Posted by Juliana Szucs on July 10, 2014 in Ask Juliana
Pyburn family reunion, 1964
Pyburn family reunion, 1964

A few weeks ago for our Throwback Thursday writing prompt, I talked about our family vacations and how every year we visited family. I discussed the road trip and prep for it, but didn’t really get into what we’re all about as family historians—the people.

We spend a huge amount of time scanning old documents and whatever we can find on our long-gone ancestors, trying to recreate their story—their persona—and preserve it for posterity. But what about those immediate family members of whom we have first-hand knowledge? Have we recorded our memories of them?

When we made our bi-annual trek to El Paso, Texas, one of my favorite people was my Grandpa Pyburn. Well, technically he wasn’t my grandpa by blood. He was married to my grandmother’s sister, Madelon. When my mom’s father became ill, they took my mom in and raised her as their own. So regardless of the lack of shared DNA, he was my grandpa. And he was awesome.

He was a mining engineer by trade, retired by the time I knew him, and as a young girl, his study in the back of the house was a magical museum of crystals, pyrite, and other cool geological formations that I never before knew existed. I marveled that he knew the names of all of them.

When I was growing up, Grandpa Pyburn was the only one who ever called me Juliana, and while I tended to go by Julie, I felt special that he always called me by my full name. He made me grow to love and appreciate my name.

He always made time for me and I especially remember our trips to the Piggly-Wiggly supermarket. Even the car ride was an adventure. He drove a Dodge and I was fascinated by the push buttons it had, rather than the gear shift on the steering column. In Texas in July, the prickly seat protectors were a must. They kept me from burning my legs on the seats, but I still didn’t care for that part of the ride.

The Piggly-Wiggly always was a treat. We didn’t have them in the Midwest, and the name always made me giggle. But the best part was the rides in the front of the store. He always had a nickel so that I could ride the horse before (and sometimes after) we did our shopping.

Grandpa Pyburn always slept on the screened in back porch in freshly pressed pajamas—unless there was a sand storm coming in. He had breathing problems from his days in the mines and he said the fresh air was good for him. In the back yard he had a koi pond that we also thought was super cool, but as he got older, he eventually had it filled in because it was getting hard to maintain.

He was active and social, even in his later years. He belonged to the Skyriders swimming pool club and going there was another highlight of our trip. It had a huge high dive that scared the heck out of me. Well, it seemed huge at the time. But in-ground pools were a novelty for us and we loved spending the day there in the pool. There was even a kiddie-size pool for my little sisters.

▸ Data shown:
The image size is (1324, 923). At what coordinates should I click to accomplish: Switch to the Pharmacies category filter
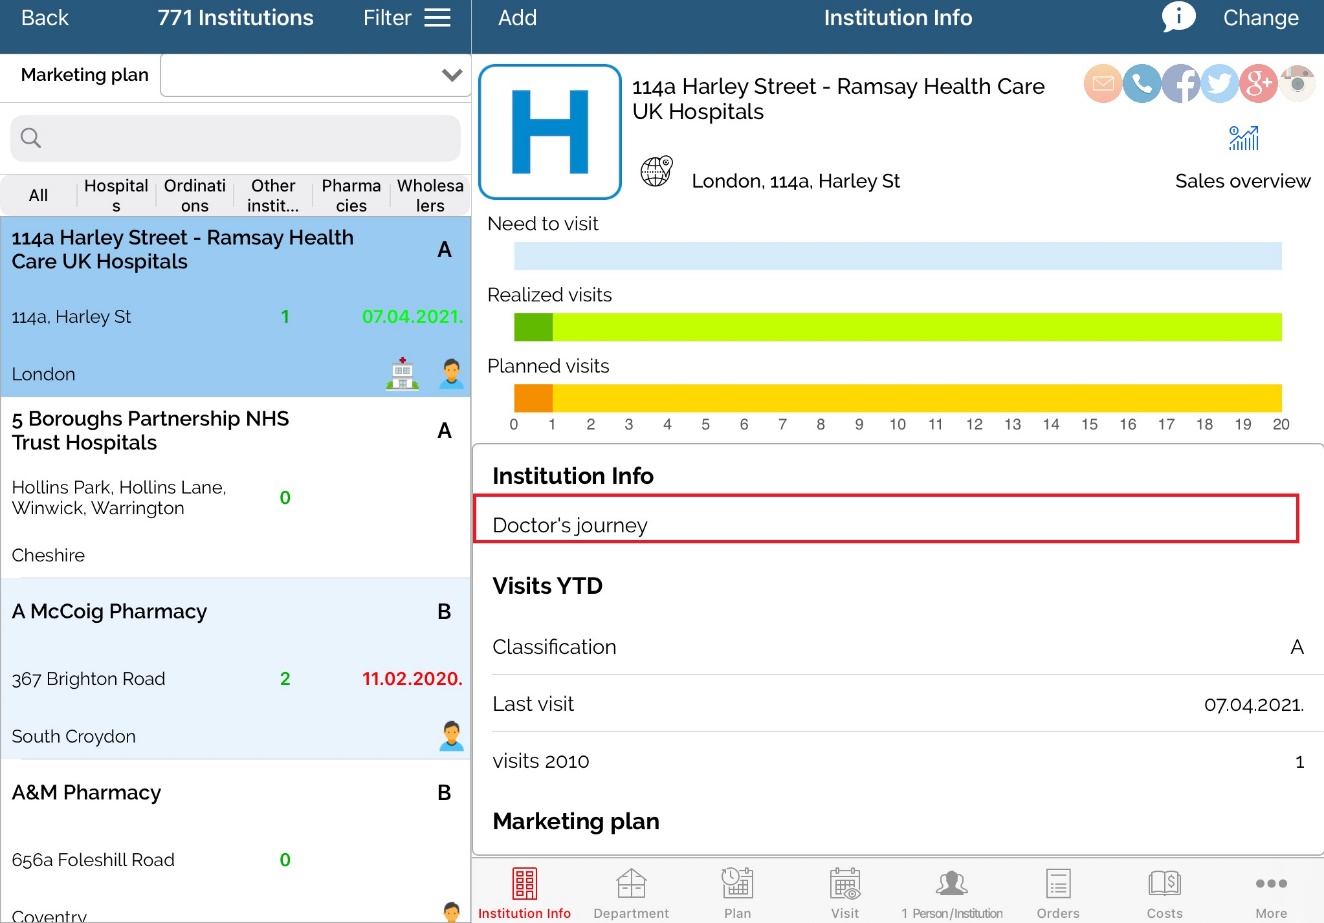[x=351, y=195]
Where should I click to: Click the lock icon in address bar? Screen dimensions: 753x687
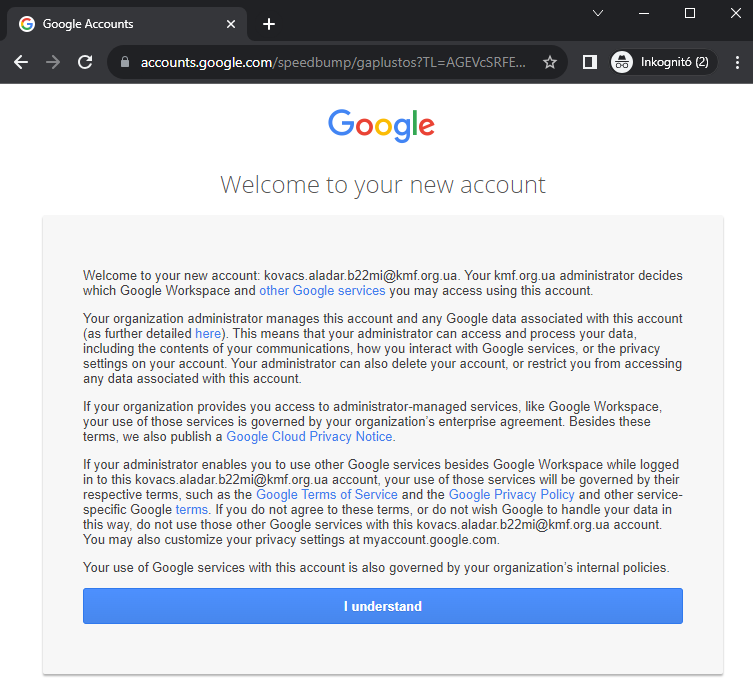pyautogui.click(x=125, y=62)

▸ Work request 1:
For the post about Grandpa Pyburn, say whether each statement agrees with it. Answer yes or no and quote the words that decide it.
(a) Grandpa Pyburn was a mining engineer.
(b) Grandpa Pyburn was the writer's grandfather by blood.
(c) Grandpa Pyburn slept on the back porch even when a sand storm was coming.
▸ Work request 2:
Name every specific relative of the writer, other than Grandpa Pyburn, who appears in the post about Grandpa Pyburn.
▸ Work request 3:
Copy out the passage of the Grandpa Pyburn post starting with "The Piggly-Wiggly always" and going on through "hard to maintain.".

▸ Response 1:
(a) Yes: "He was a mining engineer by trade"
(b) No: "technically he wasn’t my grandpa by blood"
(c) No: "unless there was a sand storm coming in"

▸ Response 2:
- the writer's grandmother
- Madelon, the grandmother's sister
- the writer's mom
- the mom's father
- the writer's little sisters

▸ Response 3:
The Piggly-Wiggly always was a treat. We didn’t have them in the Midwest, and the name always made me giggle. But the best part was the rides in the front of the store. He always had a nickel so that I could ride the horse before (and sometimes after) we did our shopping.

Grandpa Pyburn always slept on the screened in back porch in freshly pressed pajamas—unless there was a sand storm coming in. He had breathing problems from his days in the mines and he said the fresh air was good for him. In the back yard he had a koi pond that we also thought was super cool, but as he got older, he eventually had it filled in because it was getting hard to maintain.